Entries drawn from a collection »
+===+

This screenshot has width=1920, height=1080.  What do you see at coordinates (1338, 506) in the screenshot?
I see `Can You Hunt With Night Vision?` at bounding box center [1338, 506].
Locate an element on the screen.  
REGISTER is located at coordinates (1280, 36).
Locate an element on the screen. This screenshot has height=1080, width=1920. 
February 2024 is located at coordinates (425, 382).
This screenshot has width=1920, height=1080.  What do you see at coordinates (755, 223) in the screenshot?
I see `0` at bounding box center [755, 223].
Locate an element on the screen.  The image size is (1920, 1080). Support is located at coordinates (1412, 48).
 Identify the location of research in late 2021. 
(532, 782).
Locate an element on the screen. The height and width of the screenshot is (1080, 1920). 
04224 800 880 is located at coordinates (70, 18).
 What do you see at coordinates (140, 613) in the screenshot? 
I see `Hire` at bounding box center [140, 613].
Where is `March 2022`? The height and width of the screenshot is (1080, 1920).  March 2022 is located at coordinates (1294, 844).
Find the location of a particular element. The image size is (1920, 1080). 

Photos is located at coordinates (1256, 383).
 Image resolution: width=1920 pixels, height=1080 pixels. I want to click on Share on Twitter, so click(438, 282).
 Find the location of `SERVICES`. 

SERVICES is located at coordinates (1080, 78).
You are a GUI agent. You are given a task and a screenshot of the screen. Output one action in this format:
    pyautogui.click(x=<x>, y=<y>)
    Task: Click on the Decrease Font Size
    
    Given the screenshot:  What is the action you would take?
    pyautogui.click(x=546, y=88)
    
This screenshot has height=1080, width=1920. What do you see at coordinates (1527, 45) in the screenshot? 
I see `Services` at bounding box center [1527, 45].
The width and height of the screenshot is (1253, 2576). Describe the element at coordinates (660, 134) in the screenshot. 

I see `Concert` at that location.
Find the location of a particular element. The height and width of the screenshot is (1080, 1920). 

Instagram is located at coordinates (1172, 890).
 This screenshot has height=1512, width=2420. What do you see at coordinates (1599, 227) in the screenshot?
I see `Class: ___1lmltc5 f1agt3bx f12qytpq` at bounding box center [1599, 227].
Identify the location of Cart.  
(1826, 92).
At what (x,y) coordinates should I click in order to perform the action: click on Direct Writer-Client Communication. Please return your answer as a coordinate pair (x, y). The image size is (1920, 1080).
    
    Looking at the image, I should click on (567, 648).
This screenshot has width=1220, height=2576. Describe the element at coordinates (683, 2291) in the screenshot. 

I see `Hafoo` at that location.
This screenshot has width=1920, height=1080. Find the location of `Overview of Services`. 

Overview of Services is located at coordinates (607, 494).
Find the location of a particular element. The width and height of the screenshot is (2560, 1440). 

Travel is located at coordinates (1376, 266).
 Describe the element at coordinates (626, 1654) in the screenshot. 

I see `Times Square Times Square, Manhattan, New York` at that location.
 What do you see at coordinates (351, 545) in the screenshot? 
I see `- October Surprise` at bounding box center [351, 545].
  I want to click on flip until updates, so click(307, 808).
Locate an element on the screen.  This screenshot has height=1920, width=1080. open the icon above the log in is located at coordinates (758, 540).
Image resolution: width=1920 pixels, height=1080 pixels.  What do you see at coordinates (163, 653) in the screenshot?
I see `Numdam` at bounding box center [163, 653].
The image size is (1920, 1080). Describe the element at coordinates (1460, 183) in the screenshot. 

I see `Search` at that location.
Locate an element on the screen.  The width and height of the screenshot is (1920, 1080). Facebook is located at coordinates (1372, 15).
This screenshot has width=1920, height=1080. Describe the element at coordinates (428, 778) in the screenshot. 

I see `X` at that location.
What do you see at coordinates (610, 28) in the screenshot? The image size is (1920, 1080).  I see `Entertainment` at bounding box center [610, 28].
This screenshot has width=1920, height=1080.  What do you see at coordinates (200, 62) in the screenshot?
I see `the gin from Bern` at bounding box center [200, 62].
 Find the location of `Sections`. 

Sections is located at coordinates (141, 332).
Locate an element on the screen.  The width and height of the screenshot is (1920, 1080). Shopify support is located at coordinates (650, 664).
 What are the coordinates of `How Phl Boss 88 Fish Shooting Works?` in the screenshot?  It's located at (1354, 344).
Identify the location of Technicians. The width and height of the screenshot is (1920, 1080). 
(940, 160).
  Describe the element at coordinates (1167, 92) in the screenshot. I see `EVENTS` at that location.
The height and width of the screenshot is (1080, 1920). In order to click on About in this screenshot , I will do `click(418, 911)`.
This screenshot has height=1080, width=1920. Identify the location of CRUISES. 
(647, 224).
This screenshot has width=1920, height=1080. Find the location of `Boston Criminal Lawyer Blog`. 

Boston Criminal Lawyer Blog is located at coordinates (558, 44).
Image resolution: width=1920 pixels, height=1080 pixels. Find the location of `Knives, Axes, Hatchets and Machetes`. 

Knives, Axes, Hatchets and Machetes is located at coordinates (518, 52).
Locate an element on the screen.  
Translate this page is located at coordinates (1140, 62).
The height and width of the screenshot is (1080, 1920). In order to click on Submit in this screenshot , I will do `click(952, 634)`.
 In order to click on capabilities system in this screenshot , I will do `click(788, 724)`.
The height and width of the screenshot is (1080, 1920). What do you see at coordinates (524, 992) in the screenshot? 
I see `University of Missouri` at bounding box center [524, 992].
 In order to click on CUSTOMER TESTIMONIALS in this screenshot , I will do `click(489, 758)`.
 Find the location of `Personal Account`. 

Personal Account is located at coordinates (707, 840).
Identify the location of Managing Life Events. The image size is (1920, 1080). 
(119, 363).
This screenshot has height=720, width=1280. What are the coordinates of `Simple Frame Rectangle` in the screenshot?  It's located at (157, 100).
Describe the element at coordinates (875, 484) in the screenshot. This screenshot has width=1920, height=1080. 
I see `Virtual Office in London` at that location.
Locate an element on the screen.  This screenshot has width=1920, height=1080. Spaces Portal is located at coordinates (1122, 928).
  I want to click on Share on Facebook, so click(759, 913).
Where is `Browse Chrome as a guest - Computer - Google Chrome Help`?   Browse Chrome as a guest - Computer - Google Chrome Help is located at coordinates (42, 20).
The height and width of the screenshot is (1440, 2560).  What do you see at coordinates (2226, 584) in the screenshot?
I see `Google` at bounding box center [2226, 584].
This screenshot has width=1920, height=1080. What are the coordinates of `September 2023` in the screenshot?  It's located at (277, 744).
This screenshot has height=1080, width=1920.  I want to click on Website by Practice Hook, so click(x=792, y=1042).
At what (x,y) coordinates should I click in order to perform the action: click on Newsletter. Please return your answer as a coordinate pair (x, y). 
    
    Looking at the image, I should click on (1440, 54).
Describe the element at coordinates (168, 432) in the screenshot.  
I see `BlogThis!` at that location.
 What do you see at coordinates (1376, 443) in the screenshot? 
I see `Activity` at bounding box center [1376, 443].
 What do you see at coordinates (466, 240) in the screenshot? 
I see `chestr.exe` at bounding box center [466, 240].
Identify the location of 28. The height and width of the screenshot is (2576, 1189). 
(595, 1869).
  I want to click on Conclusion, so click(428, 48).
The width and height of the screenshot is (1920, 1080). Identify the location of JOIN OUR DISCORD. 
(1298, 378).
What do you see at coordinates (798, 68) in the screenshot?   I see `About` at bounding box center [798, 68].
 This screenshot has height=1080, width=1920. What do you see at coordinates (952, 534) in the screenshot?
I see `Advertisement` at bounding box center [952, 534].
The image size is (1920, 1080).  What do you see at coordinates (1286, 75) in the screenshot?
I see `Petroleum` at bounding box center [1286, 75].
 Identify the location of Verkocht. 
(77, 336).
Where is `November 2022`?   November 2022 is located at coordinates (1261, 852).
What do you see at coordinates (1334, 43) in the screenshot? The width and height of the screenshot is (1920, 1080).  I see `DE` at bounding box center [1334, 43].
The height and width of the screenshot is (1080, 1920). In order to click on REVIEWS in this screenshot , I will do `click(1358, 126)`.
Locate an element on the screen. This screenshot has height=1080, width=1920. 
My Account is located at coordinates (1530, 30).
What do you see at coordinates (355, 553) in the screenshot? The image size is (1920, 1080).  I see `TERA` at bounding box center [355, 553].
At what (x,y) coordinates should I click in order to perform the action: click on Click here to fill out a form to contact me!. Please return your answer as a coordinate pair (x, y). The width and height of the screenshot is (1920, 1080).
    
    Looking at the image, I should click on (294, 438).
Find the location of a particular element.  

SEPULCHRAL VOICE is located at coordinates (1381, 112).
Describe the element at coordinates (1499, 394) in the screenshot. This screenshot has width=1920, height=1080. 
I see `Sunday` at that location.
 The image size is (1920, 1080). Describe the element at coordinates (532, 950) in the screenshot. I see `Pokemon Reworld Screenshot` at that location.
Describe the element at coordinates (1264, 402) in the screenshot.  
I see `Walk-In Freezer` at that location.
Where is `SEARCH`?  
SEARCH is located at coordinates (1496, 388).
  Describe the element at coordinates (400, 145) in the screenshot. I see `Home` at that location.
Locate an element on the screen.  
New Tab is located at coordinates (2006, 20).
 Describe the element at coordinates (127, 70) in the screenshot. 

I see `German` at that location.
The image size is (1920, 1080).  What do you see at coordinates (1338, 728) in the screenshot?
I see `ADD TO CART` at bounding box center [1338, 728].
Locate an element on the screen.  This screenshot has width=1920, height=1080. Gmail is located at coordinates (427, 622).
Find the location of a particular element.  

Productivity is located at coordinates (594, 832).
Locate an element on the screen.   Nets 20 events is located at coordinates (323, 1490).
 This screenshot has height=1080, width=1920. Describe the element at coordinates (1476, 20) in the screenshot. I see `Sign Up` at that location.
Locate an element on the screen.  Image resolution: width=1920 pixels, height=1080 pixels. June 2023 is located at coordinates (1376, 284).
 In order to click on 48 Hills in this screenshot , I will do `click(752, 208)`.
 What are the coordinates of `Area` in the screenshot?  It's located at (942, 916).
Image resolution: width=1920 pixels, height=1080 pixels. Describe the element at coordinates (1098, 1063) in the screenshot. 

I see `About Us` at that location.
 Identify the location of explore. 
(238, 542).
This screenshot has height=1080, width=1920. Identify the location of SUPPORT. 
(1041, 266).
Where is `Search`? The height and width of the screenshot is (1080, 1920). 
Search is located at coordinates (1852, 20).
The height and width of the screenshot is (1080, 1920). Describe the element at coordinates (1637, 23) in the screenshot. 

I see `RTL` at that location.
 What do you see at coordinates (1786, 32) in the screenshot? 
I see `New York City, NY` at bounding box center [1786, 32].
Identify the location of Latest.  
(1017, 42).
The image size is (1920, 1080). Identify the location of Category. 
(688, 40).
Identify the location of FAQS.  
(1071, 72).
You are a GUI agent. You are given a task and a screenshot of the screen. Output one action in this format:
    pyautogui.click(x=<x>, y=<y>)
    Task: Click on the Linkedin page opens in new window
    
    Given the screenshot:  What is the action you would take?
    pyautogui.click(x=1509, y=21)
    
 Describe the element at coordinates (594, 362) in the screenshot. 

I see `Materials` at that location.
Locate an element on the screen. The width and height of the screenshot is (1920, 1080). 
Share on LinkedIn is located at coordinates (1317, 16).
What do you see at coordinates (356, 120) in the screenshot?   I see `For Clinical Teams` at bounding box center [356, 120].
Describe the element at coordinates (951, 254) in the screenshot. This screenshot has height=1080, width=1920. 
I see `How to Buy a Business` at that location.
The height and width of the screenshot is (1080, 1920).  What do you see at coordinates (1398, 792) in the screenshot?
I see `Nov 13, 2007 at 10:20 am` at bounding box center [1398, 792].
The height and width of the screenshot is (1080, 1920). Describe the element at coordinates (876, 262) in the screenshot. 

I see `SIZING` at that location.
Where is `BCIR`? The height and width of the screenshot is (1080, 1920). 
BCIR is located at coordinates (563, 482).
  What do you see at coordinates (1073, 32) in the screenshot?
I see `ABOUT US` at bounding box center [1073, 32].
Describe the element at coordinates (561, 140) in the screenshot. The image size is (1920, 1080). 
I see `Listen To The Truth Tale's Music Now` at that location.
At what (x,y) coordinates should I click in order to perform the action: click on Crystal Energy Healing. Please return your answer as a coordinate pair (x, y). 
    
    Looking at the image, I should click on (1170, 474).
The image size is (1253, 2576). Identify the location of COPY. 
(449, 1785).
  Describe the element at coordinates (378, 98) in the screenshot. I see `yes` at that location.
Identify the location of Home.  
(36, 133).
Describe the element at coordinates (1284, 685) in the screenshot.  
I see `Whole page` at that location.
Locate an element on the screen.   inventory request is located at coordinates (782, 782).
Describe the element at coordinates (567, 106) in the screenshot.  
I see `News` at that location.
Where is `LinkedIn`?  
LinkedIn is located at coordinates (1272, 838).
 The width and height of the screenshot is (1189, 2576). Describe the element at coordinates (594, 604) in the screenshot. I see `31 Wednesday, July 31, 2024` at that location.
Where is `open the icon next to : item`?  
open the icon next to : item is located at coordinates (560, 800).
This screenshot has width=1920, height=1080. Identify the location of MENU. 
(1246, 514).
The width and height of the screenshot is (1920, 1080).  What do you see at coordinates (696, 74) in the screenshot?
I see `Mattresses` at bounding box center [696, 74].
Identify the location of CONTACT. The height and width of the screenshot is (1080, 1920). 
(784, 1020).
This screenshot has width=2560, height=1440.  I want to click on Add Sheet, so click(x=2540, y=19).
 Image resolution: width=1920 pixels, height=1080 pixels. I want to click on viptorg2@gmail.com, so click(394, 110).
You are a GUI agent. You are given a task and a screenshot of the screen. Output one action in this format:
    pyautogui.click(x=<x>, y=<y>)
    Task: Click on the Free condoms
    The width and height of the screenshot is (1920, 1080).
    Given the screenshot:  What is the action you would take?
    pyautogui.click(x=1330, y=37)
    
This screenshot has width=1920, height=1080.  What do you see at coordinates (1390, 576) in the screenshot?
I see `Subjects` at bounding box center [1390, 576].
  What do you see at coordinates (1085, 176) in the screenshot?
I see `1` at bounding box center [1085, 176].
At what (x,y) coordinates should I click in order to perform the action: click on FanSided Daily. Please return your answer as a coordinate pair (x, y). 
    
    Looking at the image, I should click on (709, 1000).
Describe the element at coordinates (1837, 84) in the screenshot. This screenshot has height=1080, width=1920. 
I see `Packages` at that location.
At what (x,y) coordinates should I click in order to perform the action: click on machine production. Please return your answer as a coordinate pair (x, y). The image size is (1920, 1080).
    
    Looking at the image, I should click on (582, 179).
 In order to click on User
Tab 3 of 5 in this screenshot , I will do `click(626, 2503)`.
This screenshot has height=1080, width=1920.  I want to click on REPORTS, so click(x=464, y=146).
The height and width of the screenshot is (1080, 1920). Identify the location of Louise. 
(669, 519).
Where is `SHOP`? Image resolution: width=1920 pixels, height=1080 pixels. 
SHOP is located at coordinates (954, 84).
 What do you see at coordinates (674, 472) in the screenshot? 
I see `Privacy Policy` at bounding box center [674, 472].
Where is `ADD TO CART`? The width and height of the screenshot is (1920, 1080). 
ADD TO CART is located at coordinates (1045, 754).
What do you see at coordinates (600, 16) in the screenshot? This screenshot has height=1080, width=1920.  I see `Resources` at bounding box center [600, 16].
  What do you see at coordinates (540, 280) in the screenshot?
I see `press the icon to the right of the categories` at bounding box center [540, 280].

+===+

Your goal » Copy out, unchanged, the part of the data above that opens with the line containing "792) in the screenshot?" and closes with the line containing "open the icon next to : item is", including both of those lines.

Answer for this exercise »
The height and width of the screenshot is (1080, 1920).  What do you see at coordinates (1398, 792) in the screenshot?
I see `Nov 13, 2007 at 10:20 am` at bounding box center [1398, 792].
The height and width of the screenshot is (1080, 1920). Describe the element at coordinates (876, 262) in the screenshot. 

I see `SIZING` at that location.
Where is `BCIR`? The height and width of the screenshot is (1080, 1920). 
BCIR is located at coordinates (563, 482).
  What do you see at coordinates (1073, 32) in the screenshot?
I see `ABOUT US` at bounding box center [1073, 32].
Describe the element at coordinates (561, 140) in the screenshot. The image size is (1920, 1080). 
I see `Listen To The Truth Tale's Music Now` at that location.
At what (x,y) coordinates should I click in order to perform the action: click on Crystal Energy Healing. Please return your answer as a coordinate pair (x, y). 
    
    Looking at the image, I should click on (1170, 474).
The image size is (1253, 2576). Identify the location of COPY. 
(449, 1785).
  Describe the element at coordinates (378, 98) in the screenshot. I see `yes` at that location.
Identify the location of Home.  
(36, 133).
Describe the element at coordinates (1284, 685) in the screenshot.  
I see `Whole page` at that location.
Locate an element on the screen.   inventory request is located at coordinates (782, 782).
Describe the element at coordinates (567, 106) in the screenshot.  
I see `News` at that location.
Where is `LinkedIn`?  
LinkedIn is located at coordinates (1272, 838).
 The width and height of the screenshot is (1189, 2576). Describe the element at coordinates (594, 604) in the screenshot. I see `31 Wednesday, July 31, 2024` at that location.
Where is `open the icon next to : item`?  
open the icon next to : item is located at coordinates (560, 800).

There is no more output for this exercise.